* Short task 1 *
Could you quote the rows below, starting with the line that contains "The image size is (1100, 495)." and going on through the end of the rows, without the pictures?
* BEGIN Extract to read *
Source: ebisu/docs/adr/0051-modular-entrypoint.md | ✏️ Edit on GitHub

ADR-001: Modular entrypoint.sh Architecture

Status

Accepted - Implemented and operational

Context

Problem

The original entrypoint.sh script had grown to over 500 lines with complex inline logic for:

• Database import orchestration
• Species data processing (ASFIS, WoRMS, ITIS)
• Harmonization workflows
• MSC fisheries integration
• Comprehensive validation and reporting

This monolithic approach created several issues:

• Maintainability: Difficult to debug specific import phases
• Testing: Cannot test individual components in isolation
• Scalability: Adding vessel data imports (40+ datasets) would make the script unmanageable
• Recovery: Failures required rerunning entire import process
• Code Reuse: Import logic couldn't be reused in other contexts

Requirements

• Maintain 100% existing functionality and output
• Enable independent testing of import phases
• Support incremental execution and recovery
• Prepare for vessel data expansion (40+ datasets)
* END Extract to read *
* Short task 2 *
Can you print the part of the modular entrypoint record above, starting with "Accepted - Implemented" and going on through "(ASFIS, WoRMS, ITIS)"?
* BEGIN Given entries *
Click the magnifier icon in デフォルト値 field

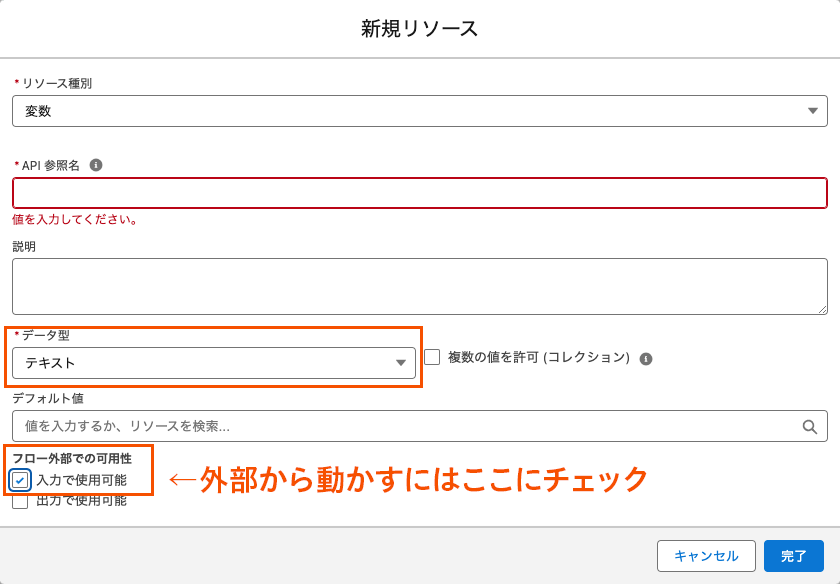coord(810,426)
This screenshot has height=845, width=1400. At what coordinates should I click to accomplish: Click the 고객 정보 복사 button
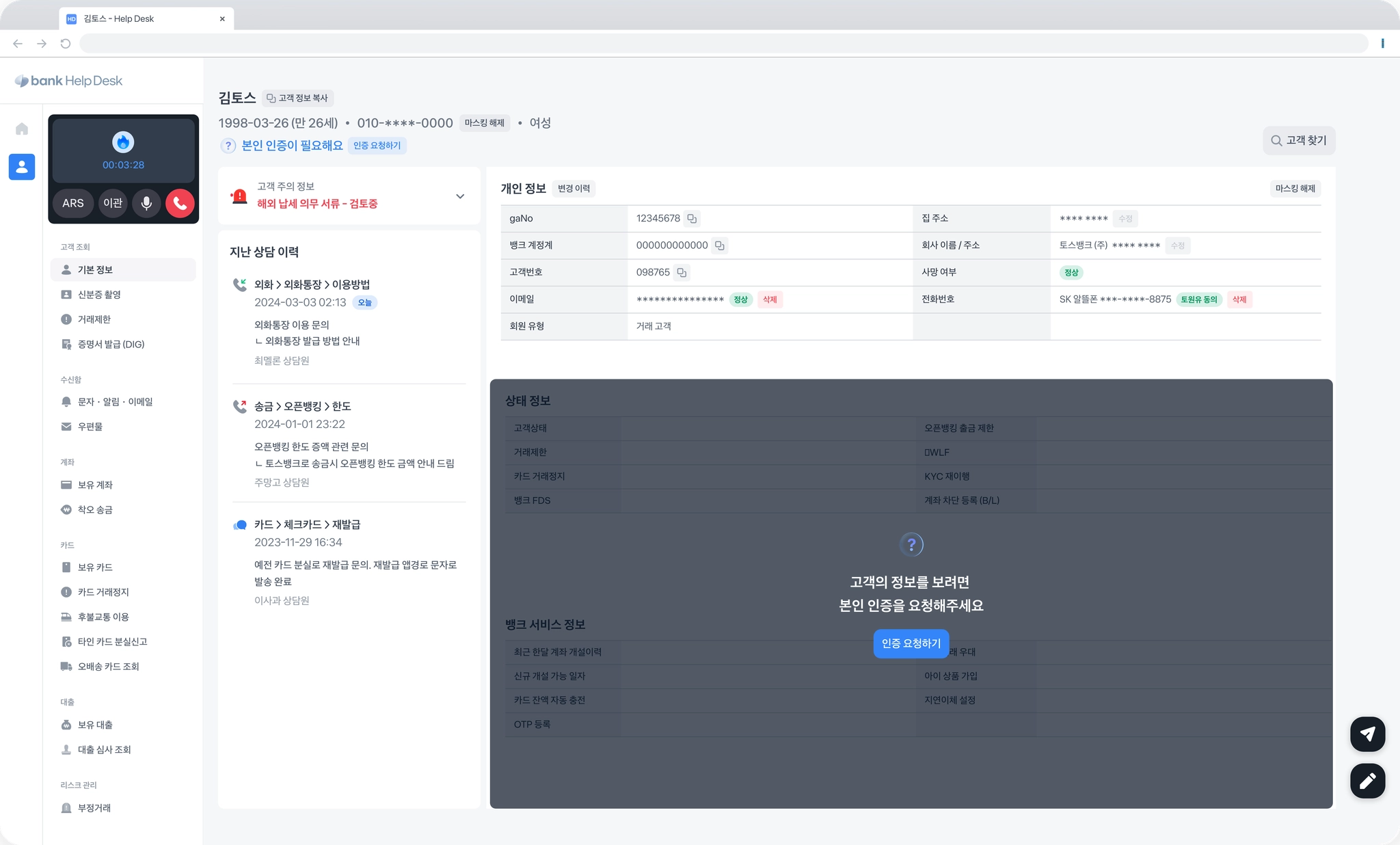[x=297, y=98]
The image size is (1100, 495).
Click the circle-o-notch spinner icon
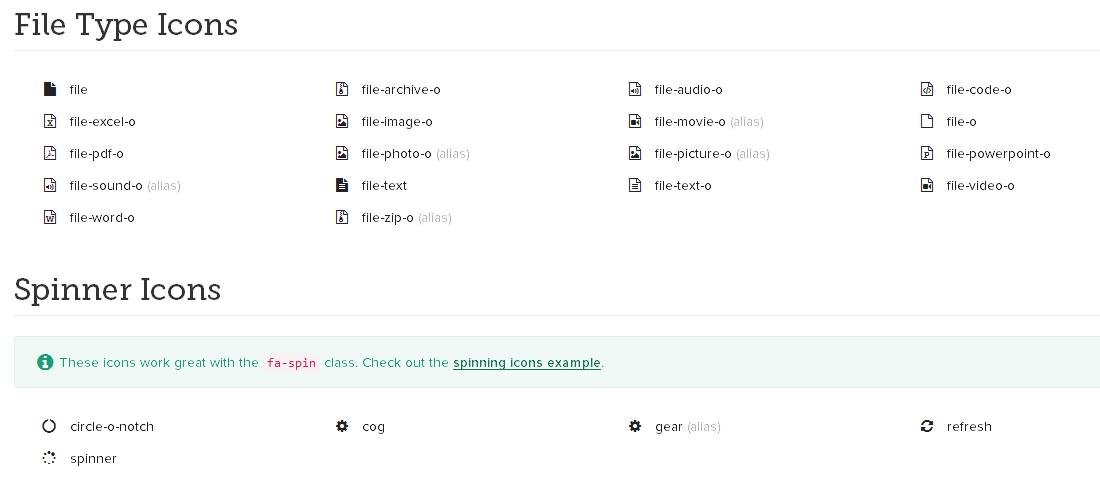coord(49,427)
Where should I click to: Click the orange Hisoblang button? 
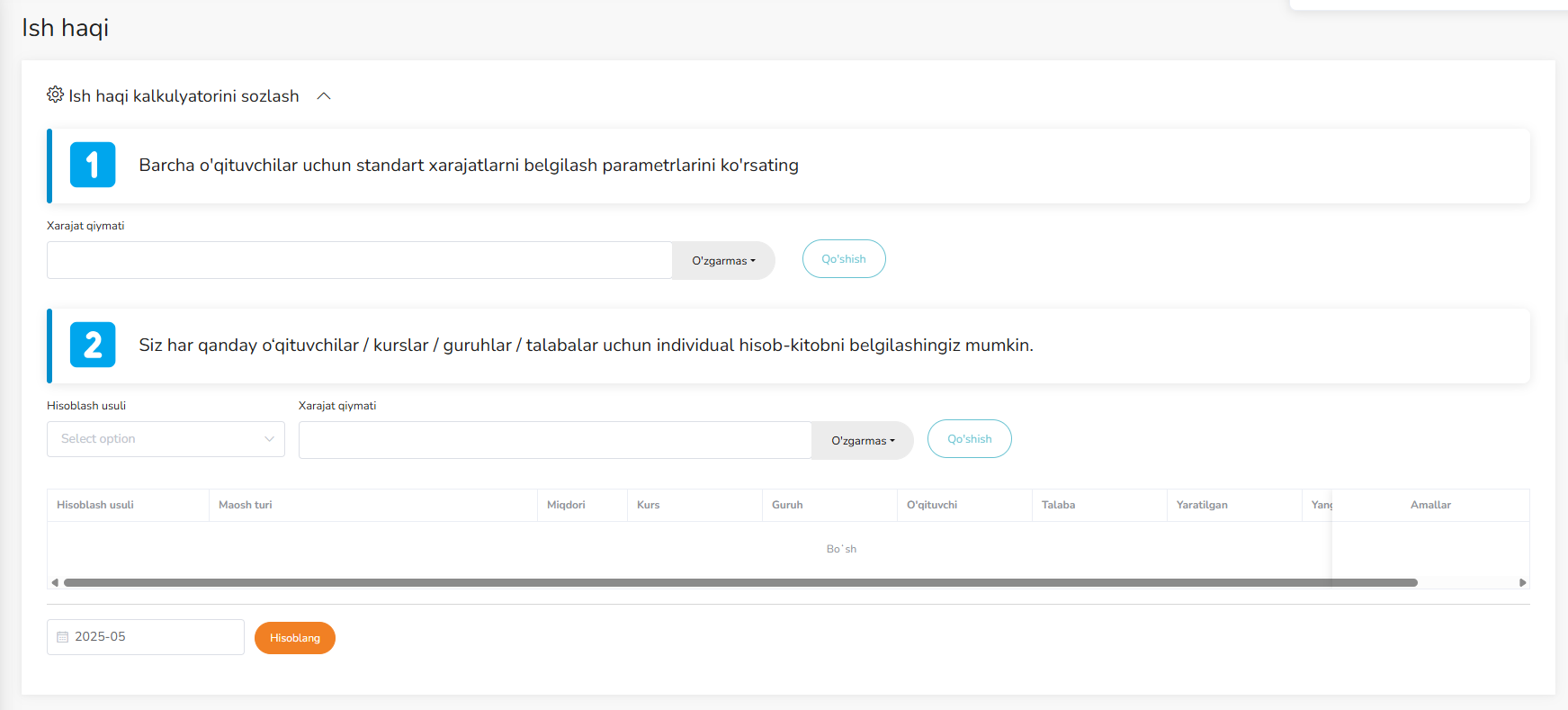[294, 638]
* END Given entries *
* Complete output 1 *
The image size is (1100, 495).
Click the circle-o-notch spinner icon
coord(49,427)
Where should I click to: Click the orange Hisoblang button? 
[294, 638]

* Complete output 2 *
Accepted - Implemented and operational

Context

Problem

The original entrypoint.sh script had grown to over 500 lines with complex inline logic for:

• Database import orchestration
• Species data processing (ASFIS, WoRMS, ITIS)